___ RECORDS FOR THE EXERCISE ___
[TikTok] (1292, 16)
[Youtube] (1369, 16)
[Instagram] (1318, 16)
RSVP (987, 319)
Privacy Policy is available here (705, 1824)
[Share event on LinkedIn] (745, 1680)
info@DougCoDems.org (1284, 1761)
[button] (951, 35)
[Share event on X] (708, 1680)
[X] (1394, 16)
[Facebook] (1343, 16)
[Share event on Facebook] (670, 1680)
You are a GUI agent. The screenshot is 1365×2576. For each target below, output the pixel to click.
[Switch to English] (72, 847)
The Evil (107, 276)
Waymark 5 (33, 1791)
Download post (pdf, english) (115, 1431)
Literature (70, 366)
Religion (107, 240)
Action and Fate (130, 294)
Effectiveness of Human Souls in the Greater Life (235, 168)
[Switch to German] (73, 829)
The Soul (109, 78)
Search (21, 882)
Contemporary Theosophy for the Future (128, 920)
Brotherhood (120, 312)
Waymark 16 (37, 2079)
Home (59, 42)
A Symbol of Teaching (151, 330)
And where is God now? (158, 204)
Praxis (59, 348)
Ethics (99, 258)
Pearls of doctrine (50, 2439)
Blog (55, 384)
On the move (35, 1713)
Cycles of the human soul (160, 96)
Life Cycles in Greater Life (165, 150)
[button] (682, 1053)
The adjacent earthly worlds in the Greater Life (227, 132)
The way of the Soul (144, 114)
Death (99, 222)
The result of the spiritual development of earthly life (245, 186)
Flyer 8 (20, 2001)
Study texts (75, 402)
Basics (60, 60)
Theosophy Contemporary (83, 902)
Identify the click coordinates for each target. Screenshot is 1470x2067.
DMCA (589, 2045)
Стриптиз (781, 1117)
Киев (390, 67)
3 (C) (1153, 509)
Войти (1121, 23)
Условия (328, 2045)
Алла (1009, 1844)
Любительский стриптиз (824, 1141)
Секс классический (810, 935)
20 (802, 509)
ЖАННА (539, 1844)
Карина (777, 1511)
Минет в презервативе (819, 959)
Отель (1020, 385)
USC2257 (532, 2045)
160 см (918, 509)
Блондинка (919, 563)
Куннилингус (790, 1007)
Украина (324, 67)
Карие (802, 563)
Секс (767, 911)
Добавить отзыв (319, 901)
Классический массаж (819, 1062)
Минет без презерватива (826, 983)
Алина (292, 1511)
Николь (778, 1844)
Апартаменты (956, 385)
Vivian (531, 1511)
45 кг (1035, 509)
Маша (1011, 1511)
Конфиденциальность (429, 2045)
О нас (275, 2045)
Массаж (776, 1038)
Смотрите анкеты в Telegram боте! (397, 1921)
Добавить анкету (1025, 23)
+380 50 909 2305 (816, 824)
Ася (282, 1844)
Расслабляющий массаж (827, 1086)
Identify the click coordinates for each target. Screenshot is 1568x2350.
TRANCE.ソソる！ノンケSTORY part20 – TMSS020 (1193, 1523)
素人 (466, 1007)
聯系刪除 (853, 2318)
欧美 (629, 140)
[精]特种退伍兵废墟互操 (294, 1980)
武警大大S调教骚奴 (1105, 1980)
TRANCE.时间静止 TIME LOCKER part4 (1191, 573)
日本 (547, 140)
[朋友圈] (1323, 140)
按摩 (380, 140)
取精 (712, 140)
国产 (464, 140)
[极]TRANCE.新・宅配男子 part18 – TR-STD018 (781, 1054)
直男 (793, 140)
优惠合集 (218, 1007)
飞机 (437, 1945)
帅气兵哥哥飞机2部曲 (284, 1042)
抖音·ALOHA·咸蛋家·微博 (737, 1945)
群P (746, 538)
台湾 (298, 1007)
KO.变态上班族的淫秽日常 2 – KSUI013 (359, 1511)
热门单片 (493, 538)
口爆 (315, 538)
___
» ACTION ITEM:
What is needed is an exact copy of all the entries.

» REPLY TO THE TASK:
[TikTok] (1292, 16)
[Youtube] (1369, 16)
[Instagram] (1318, 16)
RSVP (987, 319)
Privacy Policy is available here (705, 1824)
[Share event on LinkedIn] (745, 1680)
info@DougCoDems.org (1284, 1761)
[button] (951, 35)
[Share event on X] (708, 1680)
[X] (1394, 16)
[Facebook] (1343, 16)
[Share event on Facebook] (670, 1680)
You are a GUI agent. The screenshot is 1365×2576. For each target below, output the pixel to click.
[Switch to English] (72, 847)
The Evil (107, 276)
Waymark 5 (33, 1791)
Download post (pdf, english) (115, 1431)
Literature (70, 366)
Religion (107, 240)
Action and Fate (130, 294)
Effectiveness of Human Souls in the Greater Life (235, 168)
[Switch to German] (73, 829)
The Soul (109, 78)
Search (21, 882)
Contemporary Theosophy for the Future (128, 920)
Brotherhood (120, 312)
Waymark 16 (37, 2079)
Home (59, 42)
A Symbol of Teaching (151, 330)
And where is God now? (158, 204)
Praxis (59, 348)
Ethics (99, 258)
Pearls of doctrine (50, 2439)
Blog (55, 384)
On the move (35, 1713)
Cycles of the human soul (160, 96)
Life Cycles in Greater Life (165, 150)
[button] (682, 1053)
The adjacent earthly worlds in the Greater Life (227, 132)
The way of the Soul (144, 114)
Death (99, 222)
The result of the spiritual development of earthly life (245, 186)
Flyer 8 (20, 2001)
Study texts (75, 402)
Basics (60, 60)
Theosophy Contemporary (83, 902)
Identify the click coordinates for each target. Screenshot is 1470x2067.
DMCA (589, 2045)
Стриптиз (781, 1117)
Киев (390, 67)
3 (C) (1153, 509)
Войти (1121, 23)
Условия (328, 2045)
Алла (1009, 1844)
Любительский стриптиз (824, 1141)
Секс классический (810, 935)
20 (802, 509)
ЖАННА (539, 1844)
Карина (777, 1511)
Минет в презервативе (819, 959)
Отель (1020, 385)
USC2257 (532, 2045)
160 см (918, 509)
Блондинка (919, 563)
Куннилингус (790, 1007)
Украина (324, 67)
Карие (802, 563)
Секс (767, 911)
Добавить отзыв (319, 901)
Классический массаж (819, 1062)
Минет без презерватива (826, 983)
Алина (292, 1511)
Николь (778, 1844)
Апартаменты (956, 385)
Vivian (531, 1511)
45 кг (1035, 509)
Маша (1011, 1511)
Конфиденциальность (429, 2045)
О нас (275, 2045)
Массаж (776, 1038)
Смотрите анкеты в Telegram боте! (397, 1921)
Добавить анкету (1025, 23)
+380 50 909 2305 (816, 824)
Ася (282, 1844)
Расслабляющий массаж (827, 1086)
Identify the click coordinates for each target. Screenshot is 1568x2350.
TRANCE.ソソる！ノンケSTORY part20 – TMSS020 (1193, 1523)
素人 (466, 1007)
聯系刪除 (853, 2318)
欧美 (629, 140)
[精]特种退伍兵废墟互操 (294, 1980)
武警大大S调教骚奴 (1105, 1980)
TRANCE.时间静止 TIME LOCKER part4 (1191, 573)
日本 (547, 140)
[朋友圈] (1323, 140)
按摩 (380, 140)
取精 (712, 140)
国产 (464, 140)
[极]TRANCE.新・宅配男子 part18 – TR-STD018 (781, 1054)
直男 (793, 140)
优惠合集 (218, 1007)
飞机 (437, 1945)
帅气兵哥哥飞机2部曲 (284, 1042)
抖音·ALOHA·咸蛋家·微博 (737, 1945)
群P (746, 538)
台湾 (298, 1007)
KO.变态上班族的淫秽日常 2 – KSUI013 (359, 1511)
热门单片 (493, 538)
口爆 (315, 538)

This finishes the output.